Creating a brand is one thing.
Helping it grow without losing itself is another.
The launch is often where the attention goes. The logo is unveiled, the website goes live, the guidelines are delivered. It’s a milestone worth celebrating, but it’s only the beginning.
Consistency isn’t built at launch.
It’s built over the months and years that follow, through hundreds of small decisions that either reinforce the original thinking or slowly pull it apart.
Businesses evolve. Teams grow. People move on. New campaigns emerge and new ideas take shape. Often, the people leading those projects weren’t part of the original conversations, so they make the best decisions they can with what’s in front of them.
That’s where brands begin to drift.
Brand guidelines capture decisions. They don’t remember why those decisions were made.
Why this colour? Why this typeface? Why does the language sound the way it does?
Those choices were rarely aesthetic. They were responses to a particular challenge, shaped by conversations, context and experience. Most of that thinking never makes it into the guidelines.
So when someone new picks up the brand, they inherit the assets but not always the understanding behind them. Without that context, even good creative decisions can begin to pull the brand in a different direction.
A few weeks ago, a client shared some social graphics their marketing team had created.

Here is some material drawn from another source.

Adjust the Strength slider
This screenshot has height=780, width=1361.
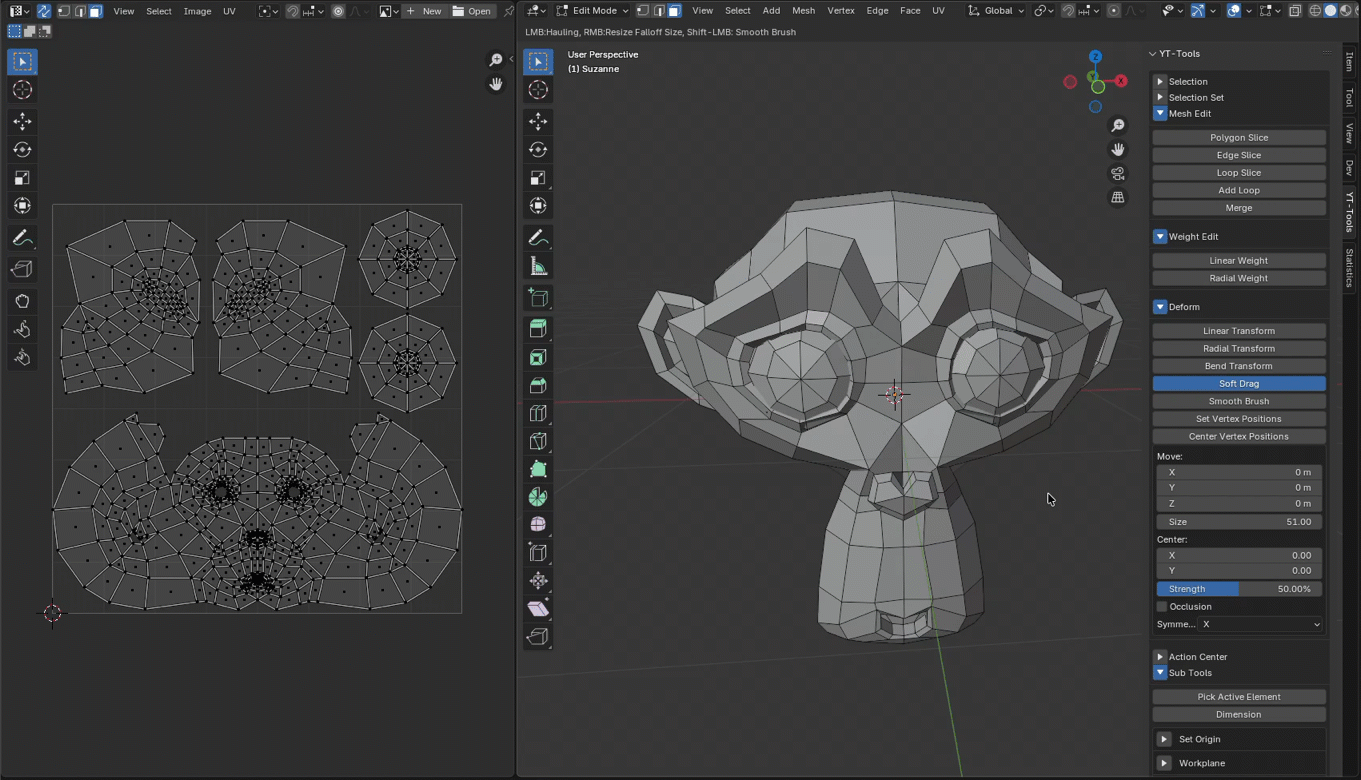(x=1238, y=589)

The promotion was good. The intention was right. But new fonts, textures and graphic styles had found their way into the artwork. It no longer felt like the same brand.
The team hadn’t done anything wrong. They simply approached the task from a different perspective, without the original thinking or the years of creative experience that shaped those earlier decisions.

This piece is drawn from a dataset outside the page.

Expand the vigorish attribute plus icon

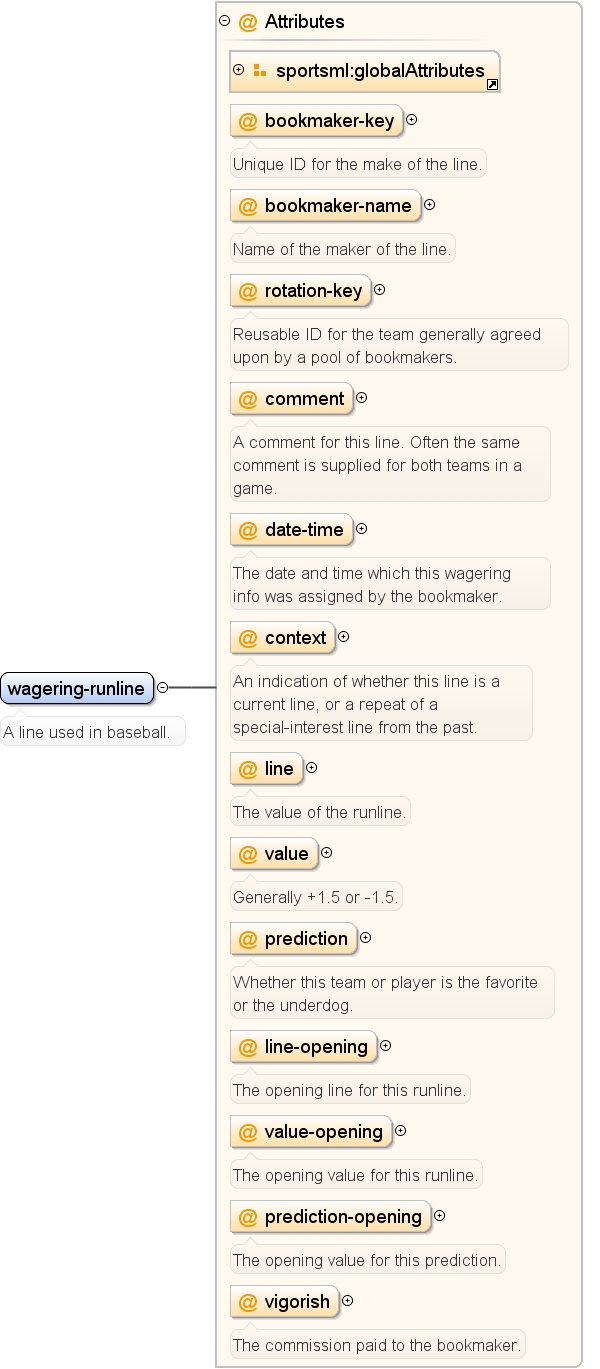[x=348, y=1301]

A quick conversation, a reminder of the principles we’d established and a few shared assets were enough to bring the work back on course.

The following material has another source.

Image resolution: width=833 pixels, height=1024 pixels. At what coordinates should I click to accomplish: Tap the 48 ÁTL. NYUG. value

This is one of the reasons I’ve come to value long-term creative partnerships.
Not because every business needs someone designing every poster, email or social campaign. Quite the opposite.
The best partnerships give internal teams the confidence to move quickly while knowing there’s someone looking after the bigger picture.
Someone who understands why the brand looks, sounds and behaves the way it does.
Someone with enough distance to see it through the eyes of a customer, and enough familiarity to know when something no longer feels like itself.
Someone prepared to ask the awkward questions before the wrong decisions become expensive ones.
Many growing businesses don’t need a full-time creative director.
They do, however, benefit from having an experienced creative partner who understands the original thinking and can help apply it to whatever comes next.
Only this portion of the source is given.